PROMPT — Range to reproduce from the entries below: the line with "Enquiry (915, 476)", the line with "The Natsuki Pearl", and every line in between. Give them exactly and give nothing else.

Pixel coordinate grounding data
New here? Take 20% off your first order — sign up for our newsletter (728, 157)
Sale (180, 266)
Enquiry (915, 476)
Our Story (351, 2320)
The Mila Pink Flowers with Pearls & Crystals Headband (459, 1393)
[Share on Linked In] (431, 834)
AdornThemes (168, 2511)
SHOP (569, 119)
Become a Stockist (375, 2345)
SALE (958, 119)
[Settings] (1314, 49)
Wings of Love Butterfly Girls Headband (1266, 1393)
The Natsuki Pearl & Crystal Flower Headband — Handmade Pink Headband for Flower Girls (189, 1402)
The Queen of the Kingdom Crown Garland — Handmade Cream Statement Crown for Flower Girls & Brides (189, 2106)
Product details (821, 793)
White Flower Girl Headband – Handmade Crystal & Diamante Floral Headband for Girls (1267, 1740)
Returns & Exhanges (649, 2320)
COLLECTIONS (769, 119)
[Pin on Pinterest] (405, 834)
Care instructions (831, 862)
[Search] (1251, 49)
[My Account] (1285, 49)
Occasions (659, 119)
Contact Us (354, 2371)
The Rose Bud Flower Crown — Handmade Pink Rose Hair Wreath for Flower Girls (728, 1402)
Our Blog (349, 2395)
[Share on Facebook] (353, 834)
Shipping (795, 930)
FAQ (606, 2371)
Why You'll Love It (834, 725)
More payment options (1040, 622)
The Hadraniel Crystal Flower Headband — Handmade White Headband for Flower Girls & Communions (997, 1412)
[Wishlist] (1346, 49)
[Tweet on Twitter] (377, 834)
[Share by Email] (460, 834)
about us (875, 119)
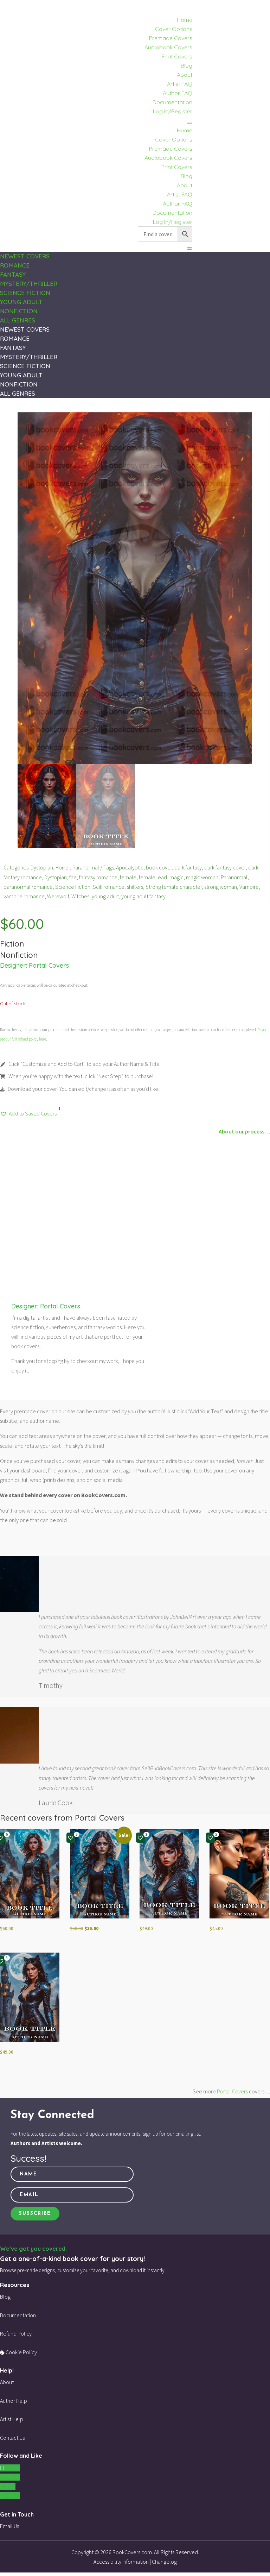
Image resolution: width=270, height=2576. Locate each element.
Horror (63, 867)
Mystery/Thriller (28, 283)
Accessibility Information (121, 2561)
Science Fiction (25, 292)
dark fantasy (188, 867)
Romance (15, 265)
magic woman (202, 877)
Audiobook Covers (168, 47)
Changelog (164, 2561)
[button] (28, 1113)
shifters (135, 886)
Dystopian (42, 867)
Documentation (172, 102)
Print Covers (176, 56)
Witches (80, 896)
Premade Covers (170, 38)
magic (176, 877)
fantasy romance (98, 877)
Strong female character (174, 886)
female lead (153, 877)
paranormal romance (28, 886)
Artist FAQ (179, 83)
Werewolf (58, 896)
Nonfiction (19, 311)
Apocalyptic (129, 867)
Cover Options (173, 28)
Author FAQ (177, 92)
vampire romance (24, 896)
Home (184, 19)
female (128, 877)
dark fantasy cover (225, 867)
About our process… (244, 1131)
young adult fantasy (143, 896)
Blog (186, 65)
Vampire (249, 886)
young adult (105, 896)
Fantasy (13, 274)
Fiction (12, 944)
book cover (159, 867)
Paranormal (85, 867)
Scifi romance (108, 886)
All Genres (17, 320)
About (184, 74)
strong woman (220, 886)
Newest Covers (25, 256)
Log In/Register (172, 111)
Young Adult (21, 302)
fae (73, 877)
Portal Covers (49, 965)
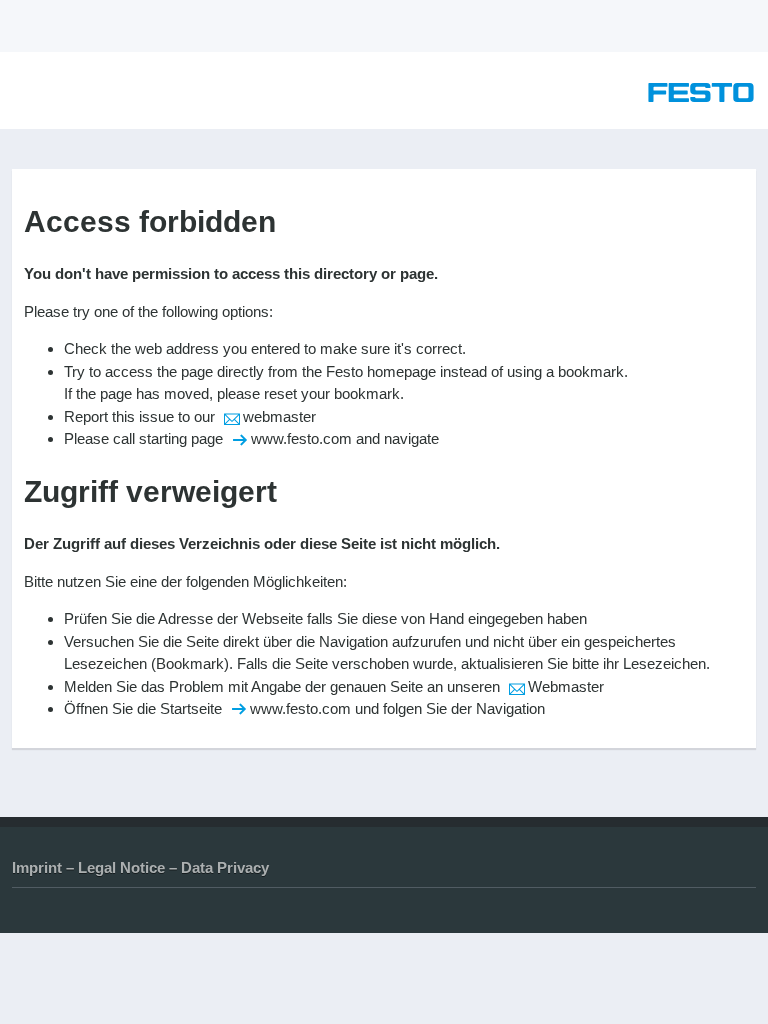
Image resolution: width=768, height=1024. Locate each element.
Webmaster (566, 686)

RESULT OF THE EXERCISE —
Enquiry (915, 476)
Our Story (351, 2320)
The Mila Pink Flowers with Pearls & Crystals Headband (459, 1393)
[Share on Linked In] (431, 834)
AdornThemes (168, 2511)
SHOP (569, 119)
Become a Stockist (375, 2345)
SALE (958, 119)
[Settings] (1314, 49)
Wings of Love Butterfly Girls Headband (1266, 1393)
The Natsuki Pearl & Crystal Flower Headband — Handmade Pink Headband for Flower Girls (189, 1402)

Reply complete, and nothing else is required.